→ STATED GOAL: Copy the entries below word for word, starting at the line that contains "Given: Click the @LFCTransfe... handle" and ending at the line that contains "will (x=468, y=195).", including both of those lines.

→ AVAILABLE RECORDS:
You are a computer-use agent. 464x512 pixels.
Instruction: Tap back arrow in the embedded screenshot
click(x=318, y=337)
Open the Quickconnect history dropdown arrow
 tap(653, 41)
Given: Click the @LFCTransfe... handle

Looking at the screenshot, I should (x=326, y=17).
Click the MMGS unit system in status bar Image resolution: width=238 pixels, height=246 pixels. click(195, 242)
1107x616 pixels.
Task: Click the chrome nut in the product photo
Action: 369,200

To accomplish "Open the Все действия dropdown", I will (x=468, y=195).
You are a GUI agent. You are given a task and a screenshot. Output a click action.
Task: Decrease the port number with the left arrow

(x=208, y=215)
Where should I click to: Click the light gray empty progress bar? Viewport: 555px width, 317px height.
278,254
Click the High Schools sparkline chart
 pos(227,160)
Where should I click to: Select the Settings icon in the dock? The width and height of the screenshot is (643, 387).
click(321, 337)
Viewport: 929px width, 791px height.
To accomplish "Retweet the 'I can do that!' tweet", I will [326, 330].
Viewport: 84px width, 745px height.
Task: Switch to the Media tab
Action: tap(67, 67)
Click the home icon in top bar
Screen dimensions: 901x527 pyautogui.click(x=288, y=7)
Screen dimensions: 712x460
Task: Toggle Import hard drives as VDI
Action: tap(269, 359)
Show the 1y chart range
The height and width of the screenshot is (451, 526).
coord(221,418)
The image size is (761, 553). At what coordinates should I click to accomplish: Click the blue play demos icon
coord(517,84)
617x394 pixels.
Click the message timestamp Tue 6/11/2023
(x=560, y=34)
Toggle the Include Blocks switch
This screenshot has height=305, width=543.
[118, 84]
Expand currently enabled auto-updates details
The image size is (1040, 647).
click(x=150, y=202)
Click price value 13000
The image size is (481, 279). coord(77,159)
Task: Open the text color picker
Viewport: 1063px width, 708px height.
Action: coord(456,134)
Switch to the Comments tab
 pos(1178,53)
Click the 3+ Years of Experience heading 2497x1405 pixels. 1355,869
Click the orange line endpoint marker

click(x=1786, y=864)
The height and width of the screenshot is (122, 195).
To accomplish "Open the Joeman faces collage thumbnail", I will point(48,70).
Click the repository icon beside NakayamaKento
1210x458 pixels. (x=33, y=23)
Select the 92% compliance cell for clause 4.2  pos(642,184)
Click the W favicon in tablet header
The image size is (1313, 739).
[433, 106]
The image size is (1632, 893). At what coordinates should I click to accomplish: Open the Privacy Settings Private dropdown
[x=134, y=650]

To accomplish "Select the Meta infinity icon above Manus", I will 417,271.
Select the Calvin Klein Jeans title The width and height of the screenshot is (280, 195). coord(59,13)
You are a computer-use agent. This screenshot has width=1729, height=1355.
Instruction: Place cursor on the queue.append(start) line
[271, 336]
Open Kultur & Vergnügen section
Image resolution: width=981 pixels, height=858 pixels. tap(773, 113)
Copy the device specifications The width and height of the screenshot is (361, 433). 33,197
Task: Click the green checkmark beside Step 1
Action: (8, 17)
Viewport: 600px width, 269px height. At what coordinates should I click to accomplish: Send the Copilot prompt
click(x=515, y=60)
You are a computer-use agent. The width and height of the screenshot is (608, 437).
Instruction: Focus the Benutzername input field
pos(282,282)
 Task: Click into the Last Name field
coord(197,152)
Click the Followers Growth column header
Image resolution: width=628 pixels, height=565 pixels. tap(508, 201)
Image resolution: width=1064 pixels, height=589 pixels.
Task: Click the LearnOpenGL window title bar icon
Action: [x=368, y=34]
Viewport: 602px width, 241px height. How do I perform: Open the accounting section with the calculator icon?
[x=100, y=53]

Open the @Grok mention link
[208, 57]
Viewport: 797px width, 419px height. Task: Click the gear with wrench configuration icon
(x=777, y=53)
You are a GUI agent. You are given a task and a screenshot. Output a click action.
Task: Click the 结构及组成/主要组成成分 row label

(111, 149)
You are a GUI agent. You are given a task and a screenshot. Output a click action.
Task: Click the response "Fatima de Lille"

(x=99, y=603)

→ THE RESULT:
Given: Click the @LFCTransfe... handle

Looking at the screenshot, I should (x=326, y=17).
Click the MMGS unit system in status bar Image resolution: width=238 pixels, height=246 pixels. click(195, 242)
1107x616 pixels.
Task: Click the chrome nut in the product photo
Action: 369,200

To accomplish "Open the Все действия dropdown", I will (x=468, y=195).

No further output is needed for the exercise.